Who really needs to know that you once took a photo with Savvopoulos? What does that memory offer to those mourning his death? So often, we’re not telling stories to honor the person who’s gone — we’re using the moment to catch a little of their reflected light, to prove that, for a fleeting instant, we stood near greatness.

Even grief hasn’t escaped our endless online self-staging. Sorrow is packaged as just another episode in the ongoing series titled Me. It’s not enough to feel sadness — we must display it. It’s not enough to remember — we must announce, publicly, that we were there too.

In this digital age, mourning is rarely about the person we lost. It’s about asserting our own presence in their shadow. Because if you don’t post about it, did it even matter that you knew them, that you once smiled for the same camera?

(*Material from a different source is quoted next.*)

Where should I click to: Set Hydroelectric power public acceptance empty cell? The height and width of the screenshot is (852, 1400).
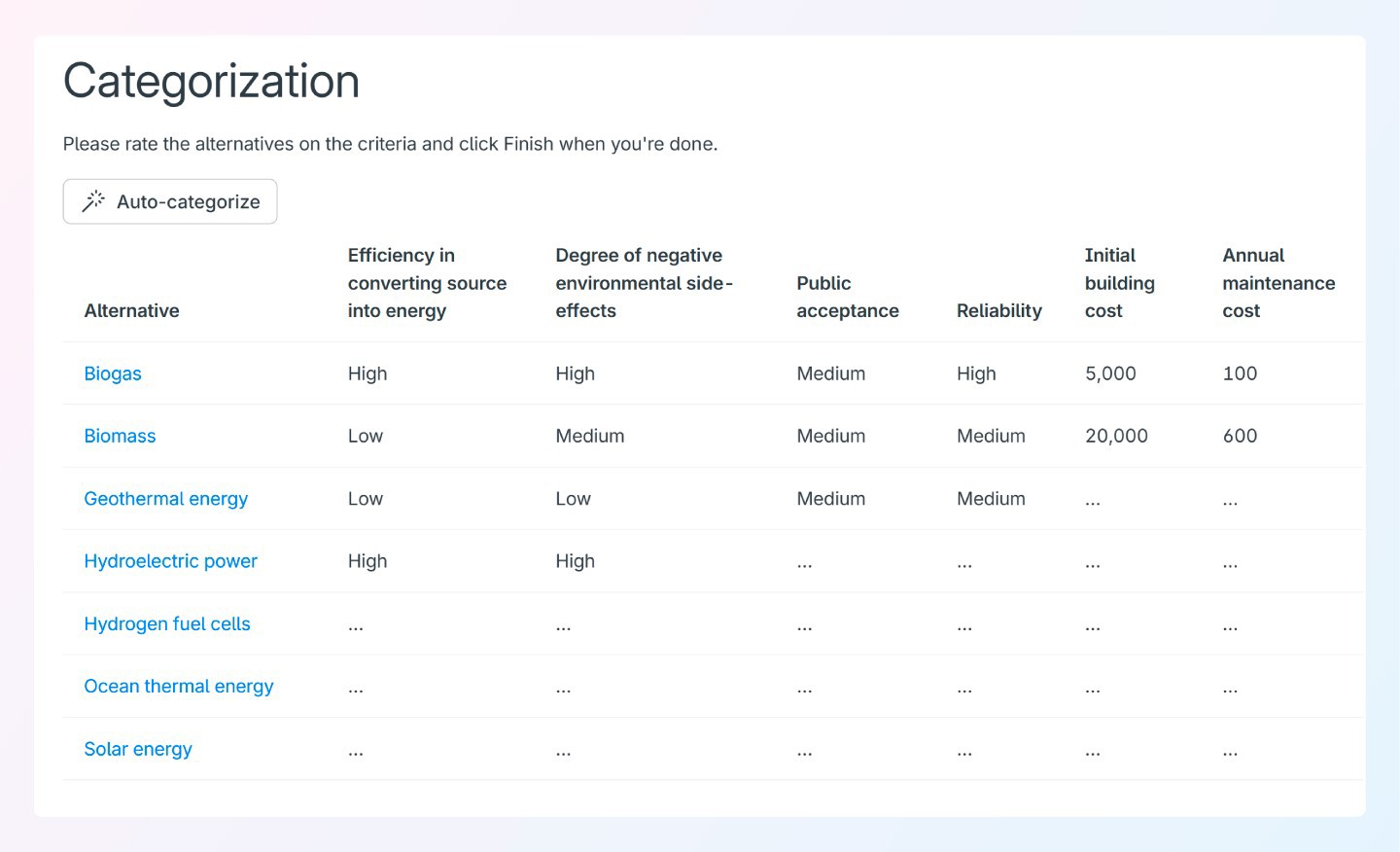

The photo, the story, the snapshot uploaded “in tribute” — all of it is less an act of remembrance and more a certificate of association. Look at me. See how I once touched the hem of the famous. Like a collector showing off a rare work whose value has suddenly soared after the artist’s death.

It’s narcissism masquerading as grief.

It’s not unlike what some journalists secretly do: chasing interviews with aging legends, harboring a quiet, shameful hope that their publication might feature the final appearance before the inevitable farewell.

And maybe — hidden somewhere in this reflex — lies our desperate attempt to turn away from mortality. Our own, and that of the icons we believed were immune to it. When even our heroes die, we feel the ground shift beneath us. So, we post a picture, we tell a story, as if to deny that we too are temporary. A small, public act of self-affirmation against the truth of death.

The simplest explanation, though, is even bleaker. We’ve turned mourning into content. Grief has become a performance. We stage it with ourselves at the center, letting it drift through posts and stories, hoping it performs well — in likes, hearts, and sad-face emojis.

Who has the best photo with Savvopoulos? Who can tell the most charming anecdote?

Of course, grief is personal. Everyone has the right to express it however they can. But when loss becomes another chance for self-promotion, when the focus shifts from the one who’s gone to the one who stood beside them once, something about it feels off. It leaves behind an awkward silence — the sound of mourning that has forgotten its purpose.